William Morris’s “Summer Dawn” differs from the poems by which he’s primarily known, such as “The Defence of Guenevere” or The Earthly Paradise. With its simple theme of waiting, the poem describes a moment of transition.
Pray but one prayer for me ‘twixt thy closed lips,
Think but one thought of me up in the stars.
The summer night waneth, the morning light slips,
Faint and grey ‘twixt the leaves of aspen, betwixt the cloud-bars,
That are patiently waiting there for the dawn:
Patient and colourless, though Heaven’s gold
Waits to float through them along with the sun
Far out in the meadows, above the young corn,
The heavy elms wait, and restless and cold
The uneasy wind rises; the roses are dun;
Through the long twilight they pray for the dawn,
Round the lone house in the midst of the corn,
Speak but one word to me over the corn,
Over the tender, bow’d locks of the corn.
I love the uncertainties in this poem. The poet and the earth are at the threshold of an encounter. There’s a sense that nature’s waiting is not merely a sustained instance of pathetic fallacy, but rather, that earthly nature really longs for the dawn, echoing St. Paul when he wrote, “the whole creation groaneth and travaileth” for the coming morn (Rom. 8:22). The “lone house,” enclosed by a circle of colourless, praying roses in the midst of the corn, is an oikos within an oikos. Like Andrew Wyeth’s depiction of the Olson House in Christina’s tawny world of sepian meadows, it stands a hub of focus, marginal and alone in a waiting and praying landscape.
But whom is the poet addressing? –we aren’t given so much as a gendered pronoun. Traditionally, the sonnet expresses the poet’s love to a woman. This is most likely a Shakespearean sonnet, characterized by abab cdcd efef gg rhyme scheme with a volta, or turning point, in the third quatrain. Notice how the rhyme scheme is only employed when the poet is addressing the mysterious lover, who waits elusively, like the dawn, ever out of frame. The first quatrain, in which the poet makes his imperative address, is faithful to the abab rhyme scheme, while, throughout the more descriptive second and third quatrains, the rhyme is disregarded. Though the third follows an unconventional effe, it contains no volta. The volta occurs just before the third quatrain when we shift from the view of the expectant sky to the “restless,” “cold,” and “uneasy” scenes of the meadow. In the final address to the unknown entity, the poet returns to the rhyme scheme with a closing couplet.

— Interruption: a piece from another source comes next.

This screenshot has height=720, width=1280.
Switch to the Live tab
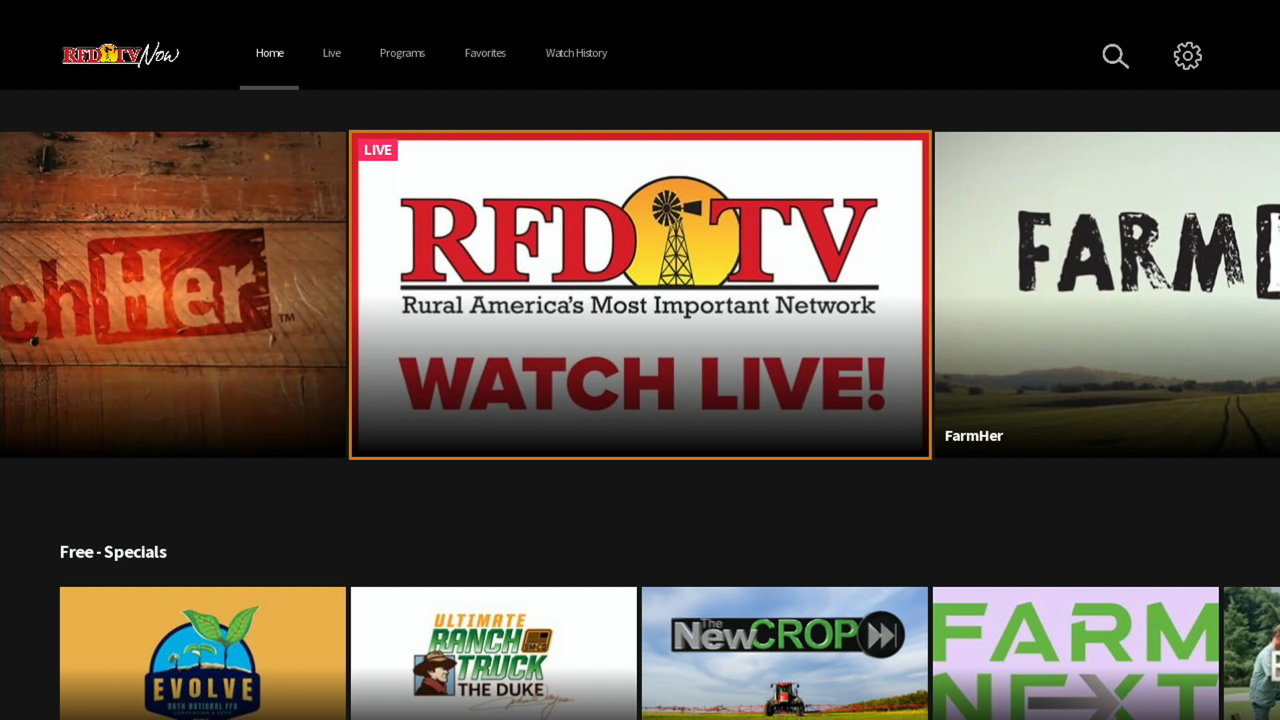coord(331,53)
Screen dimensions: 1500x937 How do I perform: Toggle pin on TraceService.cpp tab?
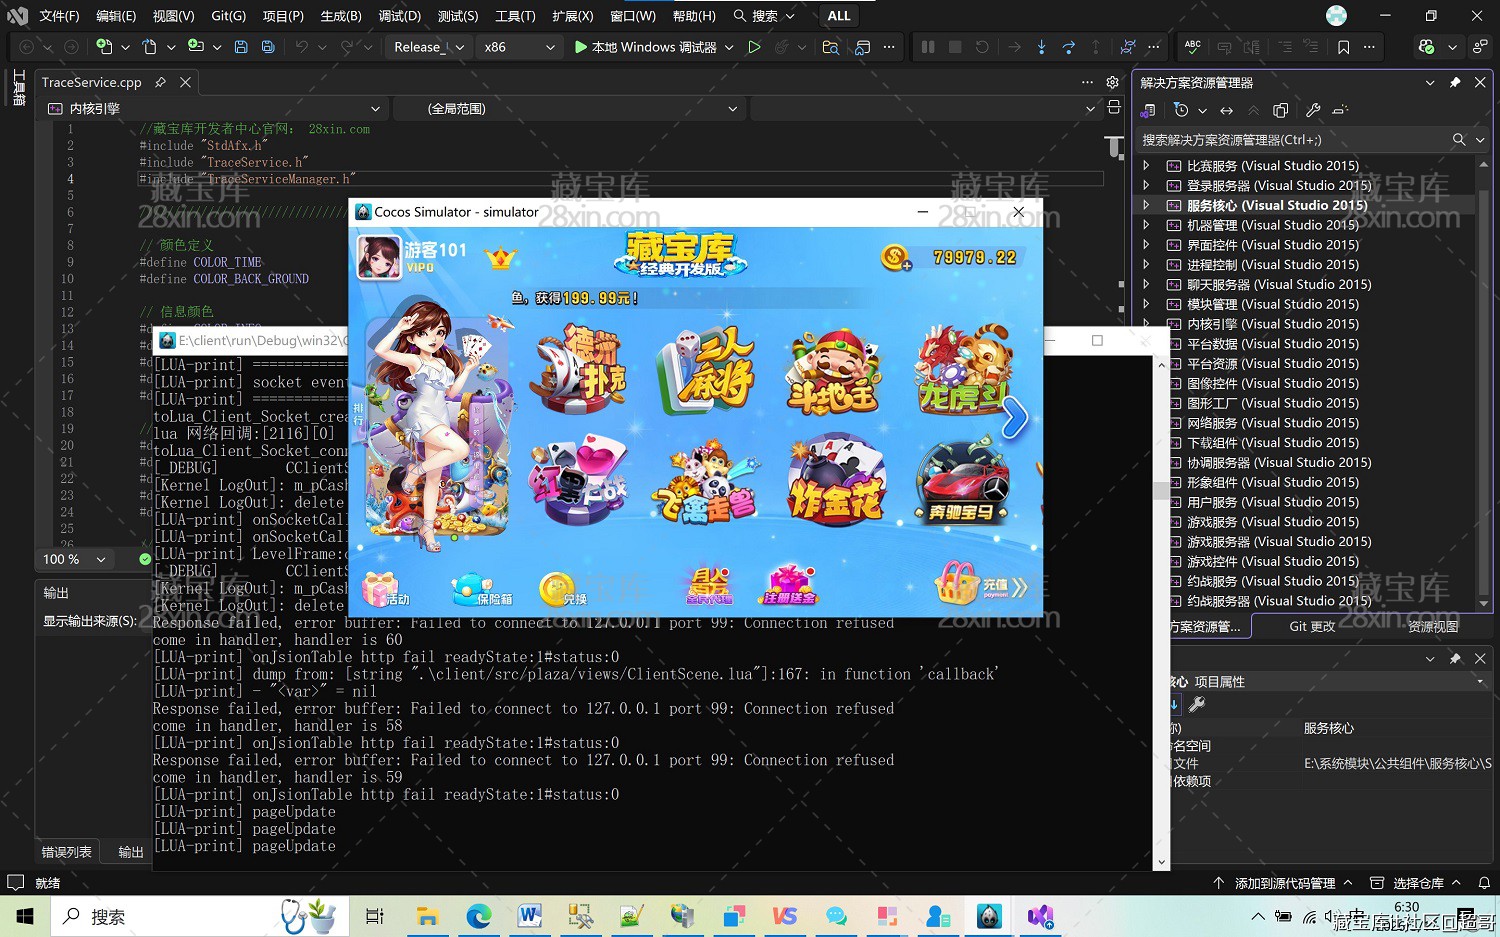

Is the lover a woman, possibly dead? Is she God? Who else would pray with closed lips and think of him in the stars? The poem depicts a moment of transition and arrival–the arrival of the dawn and something else. In the seventh line, the two prepositions “along with” distinguish between “Heaven’s gold” and the impending “sun,” an important distinction suggesting that there are two dawns approaching, earthly and transcendent. So much exists beyond the frame of the sonnet: it could easily be a prelude to that moment in the Śrīmad Bhāgavata Purāṇa when God startles a grieving soul after the loss of her lover: “For whom do you grieve?” he asks, “Do you remember me, your long-lost friend? You once spoke to me, and I to you, but you forgot me here in this world. Still, our souls are like two swans on Lake Mānasa, where we lived for thousands of years, though we are now far from home” (IV.28.52-55). According to the ancient poetry of the Vedas, human souls are in transition, moving in cycles that are in the process of either moving toward or departing from God.
Yet, the unknown is still preferable. The uncertainty and ambiguity are not to be deciphered like a code. Rather, the uncertainties are invitations for us. This is the beauty of the poem. We’ve all experienced a summer dawn. Perhaps you know the lone house, the meadow, or the heavy elms. Perhaps you wait with them.